Towards More Automated Statistical Inference And Machine Learning

Matteo Sordello, University of Pennsylvania


While the amount of data that we are able to collect keeps growing, the use of Machine Learning and statistical models has become more computationally demanding. Moreover, especially in industry applications, these models need to be trained quickly and efficiently, while also being updated frequently. With this increased complexity comes the necessity of finding ways to make the creation and training of models as automated as possible.

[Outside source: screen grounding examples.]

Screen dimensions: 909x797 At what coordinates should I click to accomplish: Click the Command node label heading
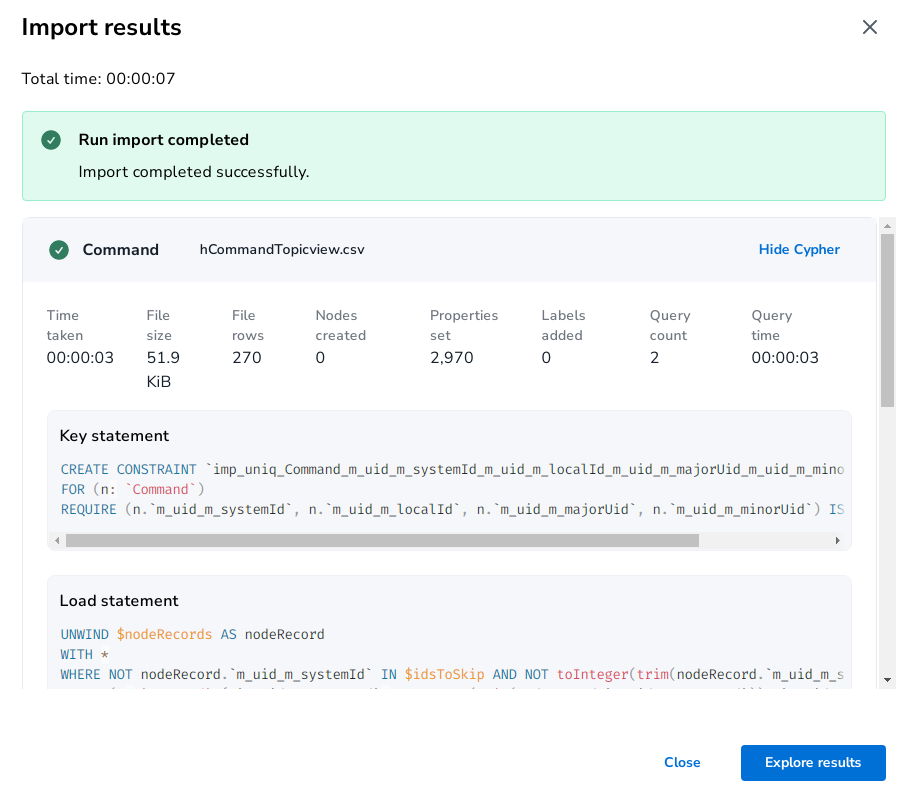point(120,250)
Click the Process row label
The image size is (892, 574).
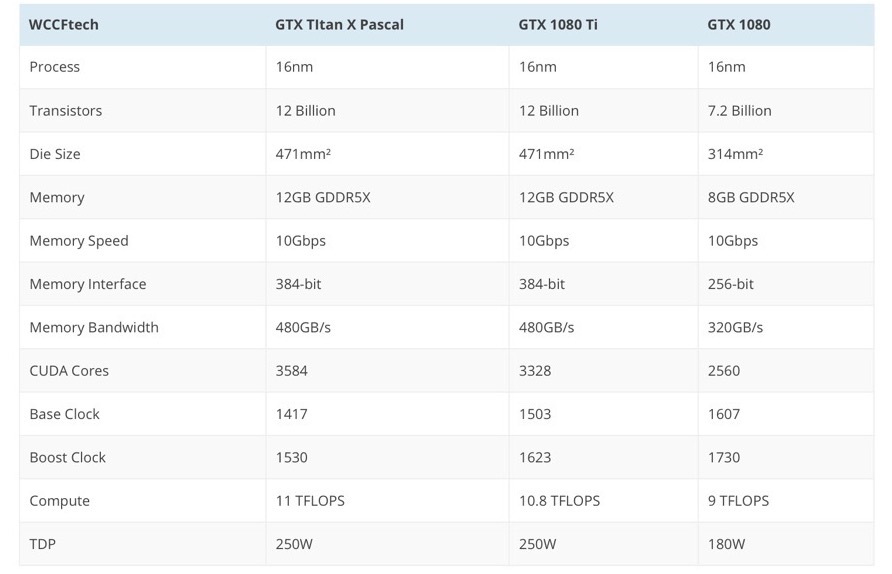click(x=55, y=67)
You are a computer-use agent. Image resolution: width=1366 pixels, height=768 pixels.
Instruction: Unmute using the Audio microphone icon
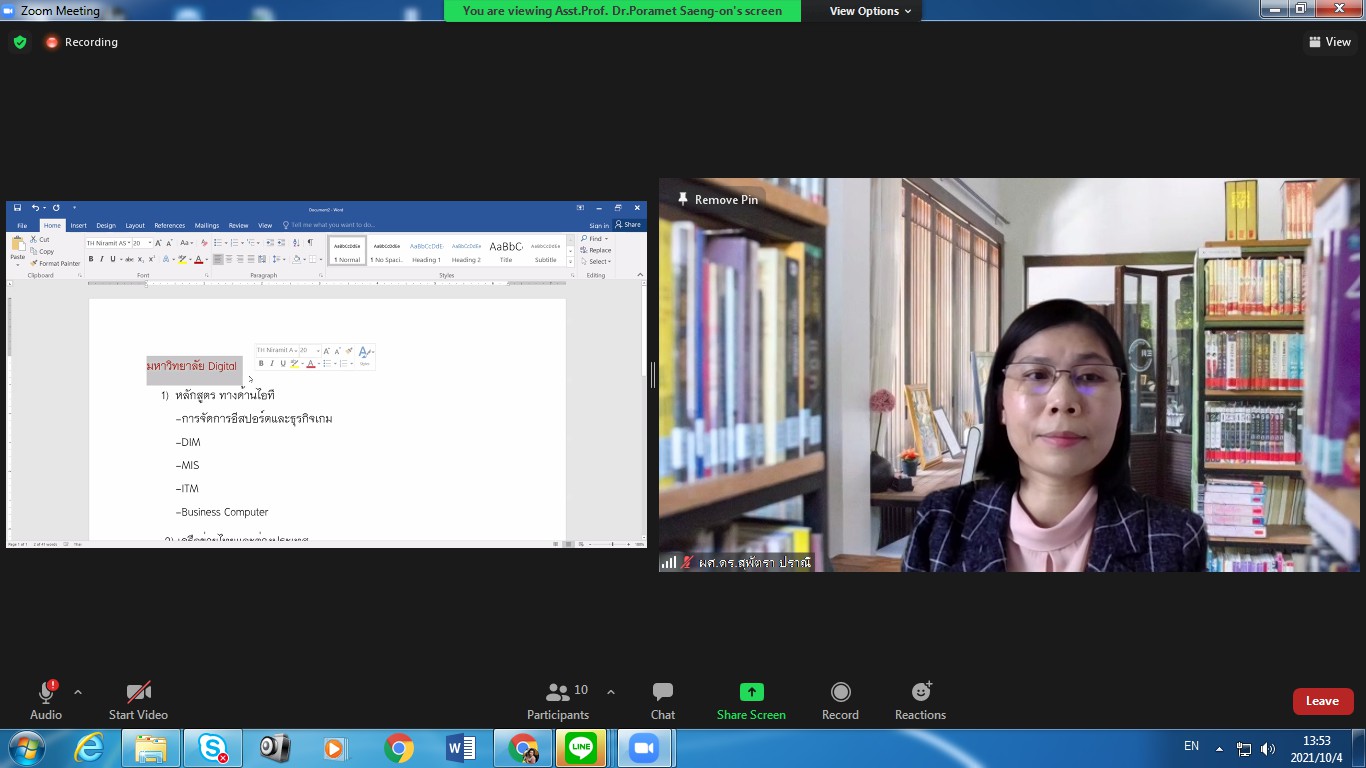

In the first part of this thesis, we develop two methods to adaptively tune the learning rate of iterative methods to perform optimization and sampling. While the two settings are substantially different, a similar underlying idea related to stationarity detection of the updates can be used to gain information about the current state of the system.The understanding of when (approximate) stationarity is achieved allows us to decay or increase the learning rate at the appropriate time, creating robust strategies that are not very sensitive to initial misspecification for this crucial parameter. In the second part of this thesis, we move our attention to Active Learning, a useful framework in which the burden of human annotation necessary to create the training data is reduced, since it is the model itself to indicate which training points are more likely to provide a better increase in its performance. Here, we improve the performance of a state-of-the-art method by including focused training in its training routine, allowing the model to select relevant points to use for the optimization phase instead of agnostically looping through all of them.